My dataframe lists some of the name I interested and may make some changes, what I want is keep the original name if option is blank, delete the name if it says delete and replace the name if it has something.
name | option |
---|---|
A | |
B | delete |
C | |
D | DDDD |
E | delete |
F | FF |
The final dataframe I want is to change the names in a much more big dataframe and with other infos. may look like this
name | info1 | info2 |
---|---|---|
A | xxxx | sth |
A | xxxx | sth |
C | x | blala |
DDDD | xx | lalalaa |
DDDD | xx | laa |
DDDD | xx | laaaa |
FF | xxx | aaaa |
CodePudding user response:
For good performance first remove unnecessary rows and then set values by condition:
df1 = df[~df['option'].str.contains('delete')]

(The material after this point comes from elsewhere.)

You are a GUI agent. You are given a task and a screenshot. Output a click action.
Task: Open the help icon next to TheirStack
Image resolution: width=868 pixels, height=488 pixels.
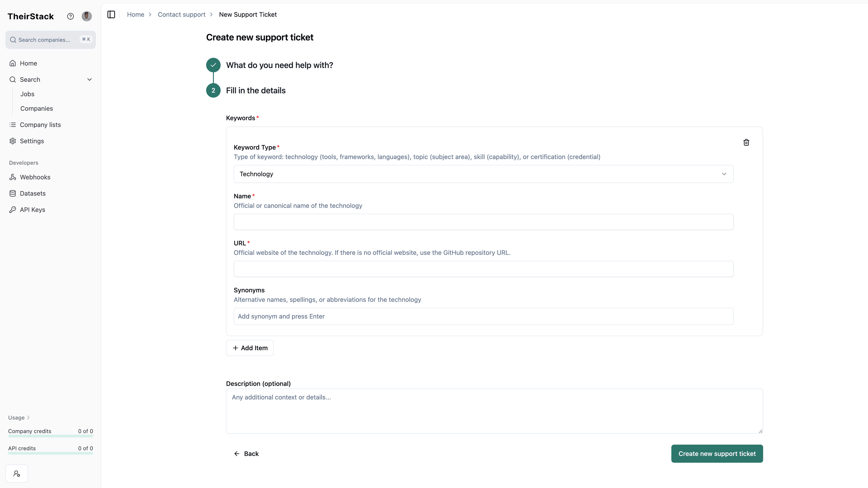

df1.loc[df['option'].ne('') | df['option'].notnull(), 'name'] = ''
Or:
df1['name'] = np.where(df['option'].ne('') | df['option'].notnull(), '', df1['name'])
CodePudding user response:
You can use case condition to replace based on option value.
val df = Seq(("A", ""), ("B", "delete"), ("C", ""), ("D", "DDDD"), ("E", "delete"), ("F", "FF")).toDF("name", "option")
df.createOrReplaceTempView("temp")
val query = """
select case when option = 'delete' then ''
when option == '' then name
else option
end as name,
option
from temp
"""
spark.sql(query).show()
---- ------
|name|option|
---- ------
| A| |
| |delete|
| C| |
|DDDD| DDDD|
| |delete|
| FF| FF|
---- ------